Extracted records
.....

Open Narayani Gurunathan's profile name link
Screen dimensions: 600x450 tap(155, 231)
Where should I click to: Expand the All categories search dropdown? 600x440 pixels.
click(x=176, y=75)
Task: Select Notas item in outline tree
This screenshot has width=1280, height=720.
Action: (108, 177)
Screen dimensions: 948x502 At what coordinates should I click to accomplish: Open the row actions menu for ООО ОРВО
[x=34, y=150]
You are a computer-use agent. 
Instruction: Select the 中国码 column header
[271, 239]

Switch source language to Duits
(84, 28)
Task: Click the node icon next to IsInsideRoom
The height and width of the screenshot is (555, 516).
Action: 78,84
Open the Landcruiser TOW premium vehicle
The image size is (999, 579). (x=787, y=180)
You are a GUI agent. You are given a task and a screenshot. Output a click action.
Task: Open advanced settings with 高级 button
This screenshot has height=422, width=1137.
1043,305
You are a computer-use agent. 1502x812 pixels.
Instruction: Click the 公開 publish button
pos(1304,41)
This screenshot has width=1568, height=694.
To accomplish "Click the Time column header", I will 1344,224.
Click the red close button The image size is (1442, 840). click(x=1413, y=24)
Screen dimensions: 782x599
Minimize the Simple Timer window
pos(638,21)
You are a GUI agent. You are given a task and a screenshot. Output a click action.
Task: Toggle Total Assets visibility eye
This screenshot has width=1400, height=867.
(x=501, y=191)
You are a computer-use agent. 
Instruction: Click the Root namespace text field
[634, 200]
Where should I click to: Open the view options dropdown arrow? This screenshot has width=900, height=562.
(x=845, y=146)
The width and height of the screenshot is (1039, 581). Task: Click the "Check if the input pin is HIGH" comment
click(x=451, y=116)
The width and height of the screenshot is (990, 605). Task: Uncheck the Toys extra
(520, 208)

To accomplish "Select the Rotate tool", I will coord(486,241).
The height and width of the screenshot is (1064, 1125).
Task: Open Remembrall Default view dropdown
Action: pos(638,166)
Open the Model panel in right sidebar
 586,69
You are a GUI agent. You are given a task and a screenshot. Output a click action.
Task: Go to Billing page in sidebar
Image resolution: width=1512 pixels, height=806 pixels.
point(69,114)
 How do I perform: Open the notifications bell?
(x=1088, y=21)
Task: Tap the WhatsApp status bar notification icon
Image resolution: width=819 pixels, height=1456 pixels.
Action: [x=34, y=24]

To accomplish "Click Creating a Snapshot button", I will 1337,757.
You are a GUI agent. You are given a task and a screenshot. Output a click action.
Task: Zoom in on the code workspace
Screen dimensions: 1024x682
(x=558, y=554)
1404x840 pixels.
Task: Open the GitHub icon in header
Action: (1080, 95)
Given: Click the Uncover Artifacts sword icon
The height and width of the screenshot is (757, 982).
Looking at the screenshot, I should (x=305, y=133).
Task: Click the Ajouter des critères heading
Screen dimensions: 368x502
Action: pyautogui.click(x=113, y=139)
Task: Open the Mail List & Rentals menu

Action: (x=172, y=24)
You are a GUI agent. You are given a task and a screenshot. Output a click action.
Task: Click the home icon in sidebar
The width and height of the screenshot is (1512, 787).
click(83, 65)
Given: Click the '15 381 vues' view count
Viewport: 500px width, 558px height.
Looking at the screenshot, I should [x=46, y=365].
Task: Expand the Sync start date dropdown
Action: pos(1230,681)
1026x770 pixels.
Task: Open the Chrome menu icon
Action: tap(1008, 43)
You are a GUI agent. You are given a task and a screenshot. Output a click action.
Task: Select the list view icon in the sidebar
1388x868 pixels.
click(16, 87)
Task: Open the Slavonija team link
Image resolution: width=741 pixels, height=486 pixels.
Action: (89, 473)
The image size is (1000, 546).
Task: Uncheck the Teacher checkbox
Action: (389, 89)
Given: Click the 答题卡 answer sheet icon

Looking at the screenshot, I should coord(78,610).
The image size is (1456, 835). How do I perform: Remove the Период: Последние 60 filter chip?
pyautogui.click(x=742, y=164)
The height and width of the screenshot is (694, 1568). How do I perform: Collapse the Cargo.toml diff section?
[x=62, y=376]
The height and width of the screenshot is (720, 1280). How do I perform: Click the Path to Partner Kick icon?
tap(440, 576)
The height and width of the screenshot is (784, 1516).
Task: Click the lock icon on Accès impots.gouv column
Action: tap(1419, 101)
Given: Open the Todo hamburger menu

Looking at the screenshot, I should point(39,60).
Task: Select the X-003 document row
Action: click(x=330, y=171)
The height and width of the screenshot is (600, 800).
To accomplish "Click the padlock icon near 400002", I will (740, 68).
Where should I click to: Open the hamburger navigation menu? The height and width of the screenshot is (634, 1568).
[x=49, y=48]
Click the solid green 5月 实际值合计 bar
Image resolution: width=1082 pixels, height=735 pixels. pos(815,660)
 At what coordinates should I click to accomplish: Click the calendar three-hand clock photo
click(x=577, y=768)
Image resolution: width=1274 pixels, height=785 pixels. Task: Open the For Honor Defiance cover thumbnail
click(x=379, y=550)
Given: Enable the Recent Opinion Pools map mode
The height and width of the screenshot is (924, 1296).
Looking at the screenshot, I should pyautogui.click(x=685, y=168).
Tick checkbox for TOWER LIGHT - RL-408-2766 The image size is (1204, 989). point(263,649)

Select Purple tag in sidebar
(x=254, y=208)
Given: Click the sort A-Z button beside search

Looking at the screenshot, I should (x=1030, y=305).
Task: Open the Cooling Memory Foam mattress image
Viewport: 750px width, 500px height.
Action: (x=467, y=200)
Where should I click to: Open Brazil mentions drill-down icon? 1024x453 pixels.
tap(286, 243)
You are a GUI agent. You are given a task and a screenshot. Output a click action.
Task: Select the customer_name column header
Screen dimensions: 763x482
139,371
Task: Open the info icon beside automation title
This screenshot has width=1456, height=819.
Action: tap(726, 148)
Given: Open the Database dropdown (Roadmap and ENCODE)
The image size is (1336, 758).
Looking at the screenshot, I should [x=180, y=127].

.....

Could you format all of the records above as a numbered list, leaving out the blank lines?

1. Open Narayani Gurunathan's profile name link
2. Screen dimensions: 600x450 tap(155, 231)
3. Where should I click to: Expand the All categories search dropdown? 600x440 pixels.
4. click(x=176, y=75)
5. Task: Select Notas item in outline tree
6. This screenshot has width=1280, height=720.
7. Action: (108, 177)
8. Screen dimensions: 948x502 At what coordinates should I click to accomplish: Open the row actions menu for ООО ОРВО
9. [x=34, y=150]
10. You are a computer-use agent. 
11. Instruction: Select the 中国码 column header
12. [271, 239]
13. Switch source language to Duits
14. (84, 28)
15. Task: Click the node icon next to IsInsideRoom
16. The height and width of the screenshot is (555, 516).
17. Action: 78,84
18. Open the Landcruiser TOW premium vehicle
19. The image size is (999, 579). (x=787, y=180)
20. You are a GUI agent. You are given a task and a screenshot. Output a click action.
21. Task: Open advanced settings with 高级 button
22. This screenshot has height=422, width=1137.
23. 1043,305
24. You are a computer-use agent. 1502x812 pixels.
25. Instruction: Click the 公開 publish button
26. pos(1304,41)
27. This screenshot has width=1568, height=694.
28. To accomplish "Click the Time column header", I will 1344,224.
29. Click the red close button The image size is (1442, 840). click(x=1413, y=24)
30. Screen dimensions: 782x599
31. Minimize the Simple Timer window
32. pos(638,21)
33. You are a GUI agent. You are given a task and a screenshot. Output a click action.
34. Task: Toggle Total Assets visibility eye
35. This screenshot has width=1400, height=867.
36. (x=501, y=191)
37. You are a computer-use agent. 
38. Instruction: Click the Root namespace text field
39. [634, 200]
40. Where should I click to: Open the view options dropdown arrow? This screenshot has width=900, height=562.
41. (x=845, y=146)
42. The width and height of the screenshot is (1039, 581). Task: Click the "Check if the input pin is HIGH" comment
43. click(x=451, y=116)
44. The width and height of the screenshot is (990, 605). Task: Uncheck the Toys extra
45. (520, 208)
46. To accomplish "Select the Rotate tool", I will coord(486,241).
47. The height and width of the screenshot is (1064, 1125).
48. Task: Open Remembrall Default view dropdown
49. Action: pos(638,166)
50. Open the Model panel in right sidebar
51.  586,69
52. You are a GUI agent. You are given a task and a screenshot. Output a click action.
53. Task: Go to Billing page in sidebar
54. Image resolution: width=1512 pixels, height=806 pixels.
55. point(69,114)
56.  How do I perform: Open the notifications bell?
57. (x=1088, y=21)
58. Task: Tap the WhatsApp status bar notification icon
59. Image resolution: width=819 pixels, height=1456 pixels.
60. Action: [x=34, y=24]
61. To accomplish "Click Creating a Snapshot button", I will 1337,757.
62. You are a GUI agent. You are given a task and a screenshot. Output a click action.
63. Task: Zoom in on the code workspace
64. Screen dimensions: 1024x682
65. (x=558, y=554)
66. 1404x840 pixels.
67. Task: Open the GitHub icon in header
68. Action: (1080, 95)
69. Given: Click the Uncover Artifacts sword icon
70. The height and width of the screenshot is (757, 982).
71. Looking at the screenshot, I should (x=305, y=133).
72. Task: Click the Ajouter des critères heading
73. Screen dimensions: 368x502
74. Action: pyautogui.click(x=113, y=139)
75. Task: Open the Mail List & Rentals menu
76. Action: (x=172, y=24)
77. You are a GUI agent. You are given a task and a screenshot. Output a click action.
78. Task: Click the home icon in sidebar
79. The width and height of the screenshot is (1512, 787).
80. click(83, 65)
81. Given: Click the '15 381 vues' view count
82. Viewport: 500px width, 558px height.
83. Looking at the screenshot, I should [x=46, y=365].
84. Task: Expand the Sync start date dropdown
85. Action: pos(1230,681)
86. 1026x770 pixels.
87. Task: Open the Chrome menu icon
88. Action: tap(1008, 43)
89. You are a GUI agent. You are given a task and a screenshot. Output a click action.
90. Task: Select the list view icon in the sidebar
91. 1388x868 pixels.
92. click(16, 87)
93. Task: Open the Slavonija team link
94. Image resolution: width=741 pixels, height=486 pixels.
95. Action: (89, 473)
96. The image size is (1000, 546).
97. Task: Uncheck the Teacher checkbox
98. Action: (389, 89)
99. Given: Click the 答题卡 answer sheet icon
100. Looking at the screenshot, I should coord(78,610).
101. The image size is (1456, 835). How do I perform: Remove the Период: Последние 60 filter chip?
102. pyautogui.click(x=742, y=164)
103. The height and width of the screenshot is (694, 1568). How do I perform: Collapse the Cargo.toml diff section?
104. [x=62, y=376]
105. The height and width of the screenshot is (720, 1280). How do I perform: Click the Path to Partner Kick icon?
106. tap(440, 576)
107. The height and width of the screenshot is (784, 1516).
108. Task: Click the lock icon on Accès impots.gouv column
109. Action: tap(1419, 101)
110. Given: Open the Todo hamburger menu
111. Looking at the screenshot, I should point(39,60).
112. Task: Select the X-003 document row
113. Action: click(x=330, y=171)
114. The height and width of the screenshot is (600, 800).
115. To accomplish "Click the padlock icon near 400002", I will (740, 68).
116. Where should I click to: Open the hamburger navigation menu? The height and width of the screenshot is (634, 1568).
117. [x=49, y=48]
118. Click the solid green 5月 实际值合计 bar
119. Image resolution: width=1082 pixels, height=735 pixels. pos(815,660)
120.  At what coordinates should I click to accomplish: Click the calendar three-hand clock photo
121. click(x=577, y=768)
122. Image resolution: width=1274 pixels, height=785 pixels. Task: Open the For Honor Defiance cover thumbnail
123. click(x=379, y=550)
124. Given: Enable the Recent Opinion Pools map mode
125. The height and width of the screenshot is (924, 1296).
126. Looking at the screenshot, I should pyautogui.click(x=685, y=168).
127. Tick checkbox for TOWER LIGHT - RL-408-2766 The image size is (1204, 989). point(263,649)
128. Select Purple tag in sidebar
129. (x=254, y=208)
130. Given: Click the sort A-Z button beside search
131. Looking at the screenshot, I should (x=1030, y=305).
132. Task: Open the Cooling Memory Foam mattress image
133. Viewport: 750px width, 500px height.
134. Action: (x=467, y=200)
135. Where should I click to: Open Brazil mentions drill-down icon? 1024x453 pixels.
136. tap(286, 243)
137. You are a GUI agent. You are given a task and a screenshot. Output a click action.
138. Task: Select the customer_name column header
139. Screen dimensions: 763x482
140. 139,371
141. Task: Open the info icon beside automation title
142. This screenshot has width=1456, height=819.
143. Action: tap(726, 148)
144. Given: Open the Database dropdown (Roadmap and ENCODE)
145. The image size is (1336, 758).
146. Looking at the screenshot, I should [x=180, y=127].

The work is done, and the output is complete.